:: Available data ::
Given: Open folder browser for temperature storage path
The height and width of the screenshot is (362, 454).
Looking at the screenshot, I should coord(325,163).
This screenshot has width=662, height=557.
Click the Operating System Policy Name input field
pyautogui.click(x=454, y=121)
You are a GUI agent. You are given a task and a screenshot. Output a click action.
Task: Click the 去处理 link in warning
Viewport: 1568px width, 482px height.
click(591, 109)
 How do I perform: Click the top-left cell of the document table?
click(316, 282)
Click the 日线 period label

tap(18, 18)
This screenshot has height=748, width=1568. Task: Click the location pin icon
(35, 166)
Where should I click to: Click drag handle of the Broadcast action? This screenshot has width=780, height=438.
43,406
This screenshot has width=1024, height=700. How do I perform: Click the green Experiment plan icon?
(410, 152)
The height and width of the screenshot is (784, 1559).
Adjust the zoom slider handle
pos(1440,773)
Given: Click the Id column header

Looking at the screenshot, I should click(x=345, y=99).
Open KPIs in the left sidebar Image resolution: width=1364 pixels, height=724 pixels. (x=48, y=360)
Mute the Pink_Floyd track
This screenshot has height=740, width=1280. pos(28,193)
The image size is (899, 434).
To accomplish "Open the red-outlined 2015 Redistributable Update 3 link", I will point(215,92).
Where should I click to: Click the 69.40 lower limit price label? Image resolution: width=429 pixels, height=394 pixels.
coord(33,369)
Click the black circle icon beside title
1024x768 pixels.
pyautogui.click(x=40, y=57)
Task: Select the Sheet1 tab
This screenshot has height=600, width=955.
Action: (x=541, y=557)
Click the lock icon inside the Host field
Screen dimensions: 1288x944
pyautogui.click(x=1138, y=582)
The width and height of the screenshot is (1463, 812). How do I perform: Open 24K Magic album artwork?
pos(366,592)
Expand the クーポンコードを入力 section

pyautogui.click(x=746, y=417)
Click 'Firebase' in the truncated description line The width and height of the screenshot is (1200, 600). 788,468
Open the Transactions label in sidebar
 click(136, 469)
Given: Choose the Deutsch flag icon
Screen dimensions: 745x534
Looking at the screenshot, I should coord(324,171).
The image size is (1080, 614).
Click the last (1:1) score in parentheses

:: Task instructions ::
Could you reproduce all of the entries exactly as they appear?

:: Result of this exercise ::
Given: Open folder browser for temperature storage path
The height and width of the screenshot is (362, 454).
Looking at the screenshot, I should coord(325,163).
This screenshot has width=662, height=557.
Click the Operating System Policy Name input field
pyautogui.click(x=454, y=121)
You are a GUI agent. You are given a task and a screenshot. Output a click action.
Task: Click the 去处理 link in warning
Viewport: 1568px width, 482px height.
click(591, 109)
 How do I perform: Click the top-left cell of the document table?
click(316, 282)
Click the 日线 period label

tap(18, 18)
This screenshot has height=748, width=1568. Task: Click the location pin icon
(35, 166)
Where should I click to: Click drag handle of the Broadcast action? This screenshot has width=780, height=438.
43,406
This screenshot has width=1024, height=700. How do I perform: Click the green Experiment plan icon?
(410, 152)
The height and width of the screenshot is (784, 1559).
Adjust the zoom slider handle
pos(1440,773)
Given: Click the Id column header

Looking at the screenshot, I should click(x=345, y=99).
Open KPIs in the left sidebar Image resolution: width=1364 pixels, height=724 pixels. (x=48, y=360)
Mute the Pink_Floyd track
This screenshot has height=740, width=1280. pos(28,193)
The image size is (899, 434).
To accomplish "Open the red-outlined 2015 Redistributable Update 3 link", I will point(215,92).
Where should I click to: Click the 69.40 lower limit price label? Image resolution: width=429 pixels, height=394 pixels.
coord(33,369)
Click the black circle icon beside title
1024x768 pixels.
pyautogui.click(x=40, y=57)
Task: Select the Sheet1 tab
This screenshot has height=600, width=955.
Action: (x=541, y=557)
Click the lock icon inside the Host field
Screen dimensions: 1288x944
pyautogui.click(x=1138, y=582)
The width and height of the screenshot is (1463, 812). How do I perform: Open 24K Magic album artwork?
pos(366,592)
Expand the クーポンコードを入力 section

pyautogui.click(x=746, y=417)
Click 'Firebase' in the truncated description line The width and height of the screenshot is (1200, 600). 788,468
Open the Transactions label in sidebar
 click(136, 469)
Given: Choose the Deutsch flag icon
Screen dimensions: 745x534
Looking at the screenshot, I should coord(324,171).
The image size is (1080, 614).
Click the last (1:1) score in parentheses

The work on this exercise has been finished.